RecSys 2024 — Session 11: Optimisation and Evaluation 1 - RecSys

Session 11: Optimisation and Evaluation 1

Date: Wednesday October 16, 17:20 PM – 18:45 PM (GMT+2)
Room: Petruzzelli Theater
Session Chair: Maurizio Ferrari Dacrema

RES 🕓15End-to-End Cost-Effective Incentive Recommendation under Budget Constraint with Uplift Modeling
by Zexu Sun (Renmin University of China), Hao Yang (Renmin University of China), Dugang Liu (Guangdong Laboratory of Artificial Intelligence and Digital Economy (SZ)), Yunpeng Weng (Tencent), Xing Tang (Tencent) and Xiuqiang He (Tencent)

In modern online platforms, incentives (e.g., discounts, bonus) are essential factors that enhance user engagement and increase platform revenue.
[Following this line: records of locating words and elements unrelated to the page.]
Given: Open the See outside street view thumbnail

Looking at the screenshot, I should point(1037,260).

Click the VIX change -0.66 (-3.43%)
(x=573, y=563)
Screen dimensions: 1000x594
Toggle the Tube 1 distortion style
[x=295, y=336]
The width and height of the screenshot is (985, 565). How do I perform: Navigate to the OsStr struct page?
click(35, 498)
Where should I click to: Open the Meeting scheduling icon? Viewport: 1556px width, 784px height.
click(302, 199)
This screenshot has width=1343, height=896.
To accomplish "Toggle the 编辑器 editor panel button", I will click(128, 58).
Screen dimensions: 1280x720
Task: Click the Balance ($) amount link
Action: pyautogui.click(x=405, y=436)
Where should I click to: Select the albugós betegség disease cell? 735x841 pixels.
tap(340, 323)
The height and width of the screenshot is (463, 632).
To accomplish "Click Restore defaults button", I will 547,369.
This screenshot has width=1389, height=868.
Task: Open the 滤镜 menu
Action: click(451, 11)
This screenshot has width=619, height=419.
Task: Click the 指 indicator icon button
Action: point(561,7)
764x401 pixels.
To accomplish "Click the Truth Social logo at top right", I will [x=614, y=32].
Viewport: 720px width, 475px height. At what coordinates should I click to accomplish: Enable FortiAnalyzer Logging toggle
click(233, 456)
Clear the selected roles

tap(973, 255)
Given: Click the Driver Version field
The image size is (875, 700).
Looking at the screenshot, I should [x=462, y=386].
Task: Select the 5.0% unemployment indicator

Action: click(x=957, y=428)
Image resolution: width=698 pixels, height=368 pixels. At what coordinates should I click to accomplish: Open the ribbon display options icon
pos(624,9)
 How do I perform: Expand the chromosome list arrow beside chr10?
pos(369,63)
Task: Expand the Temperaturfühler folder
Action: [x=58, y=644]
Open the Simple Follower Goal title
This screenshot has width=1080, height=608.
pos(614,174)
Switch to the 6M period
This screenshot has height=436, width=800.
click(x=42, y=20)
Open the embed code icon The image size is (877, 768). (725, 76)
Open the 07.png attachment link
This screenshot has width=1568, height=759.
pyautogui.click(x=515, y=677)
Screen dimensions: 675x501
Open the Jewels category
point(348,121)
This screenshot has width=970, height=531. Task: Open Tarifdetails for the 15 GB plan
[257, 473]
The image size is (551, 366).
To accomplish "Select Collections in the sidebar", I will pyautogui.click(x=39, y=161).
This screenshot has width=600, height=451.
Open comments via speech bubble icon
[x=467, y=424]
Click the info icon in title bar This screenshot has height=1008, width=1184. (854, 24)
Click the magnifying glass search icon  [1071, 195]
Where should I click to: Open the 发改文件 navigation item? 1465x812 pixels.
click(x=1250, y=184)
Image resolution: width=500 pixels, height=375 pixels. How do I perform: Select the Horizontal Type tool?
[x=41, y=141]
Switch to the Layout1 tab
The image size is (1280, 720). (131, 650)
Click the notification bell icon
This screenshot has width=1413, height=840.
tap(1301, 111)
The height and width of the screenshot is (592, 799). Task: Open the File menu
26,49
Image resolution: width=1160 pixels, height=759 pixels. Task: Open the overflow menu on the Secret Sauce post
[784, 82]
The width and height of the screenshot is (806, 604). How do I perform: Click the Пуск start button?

Over recent years, uplift modeling has been introduced as a strategic approach to assign incentives to individual customers. Especially in many real-world applications, online platforms can only incentivize customers with specific budget constraints. This problem can be reformulated as the multi-choice knapsack problem (MCKP). The objective of this optimization is to select the optimal incentive for each customer to maximize the return on investment (ROI). Recent works in this field frequently tackle the budget allocation problem using a two-stage approach. However, this solution is confronted with the following challenges: (1) The causal inference methods often ignore the domain knowledge in online marketing, where the expected response curve of a customer should be monotonic and smooth as the incentive increases. (2) There is an optimality gap between the two stages, resulting in inferior sub-optimal allocation performance due to the loss of the incentive recommendation information for the uplift prediction under the limited budget constraint. To address these challenges, we propose a novel End-to-End Cost-Effective Incentive Recommendation (E3IR) model under the budget constraint. Specifically, our methods consist of two modules, i.e., the uplift prediction module and the differentiable allocation module. In the uplift prediction module, we construct prediction heads to capture the incremental improvement between adjacent treatments with the marketing domain constraints (i.e., monotonic and smooth). We incorporate integer linear programming (ILP) as a differentiable layer input in the differentiable allocation module. Furthermore, we conduct extensive experiments on public and real product datasets, demonstrating that our E3IR improves allocation performance compared to existing two-stage approaches.

Full text in ACM Digital Library
REPR 🕓10Reproducibility and Analysis of Scientific Dataset Recommendation Methods
by Ornella Irrera (University of Padua), Matteo Lissandrini (University of Verona), Daniele Dell’Aglio (Aalborg University) and Gianmaria Silvello (University of Padua)

Datasets play a central role in scholarly communications. However, scholarly graphs are often incomplete, particularly due to the lack of connections between publications and datasets. Therefore, the importance of dataset recommendation—identifying relevant datasets for a scientific paper, an author, or a textual query—is increasing. Although various methods have been proposed for this task, their reproducibility remains unexplored, making it difficult to compare them with new approaches. We reviewed current recommendation methods for scientific datasets, focusing on the most recent and competitive approaches, including an SVM-based model, a bi-encoder retriever, a method leveraging co-authors and citation network embeddings, and a heterogeneous variational graph autoencoder. These approaches underwent a comprehensive analysis under consistent experimental conditions. Our reproducibility efforts show that three methods can be reproduced, while the graph variational autoencoder is challenging due to unavailable code and test datasets. Hence, we re-implemented this method and performed a component-based analysis to examine its strengths and limitations. Furthermore, our study indicated that three out of four considered methods produce subpar results when applied to real-world data instead of specialized datasets with ad-hoc features.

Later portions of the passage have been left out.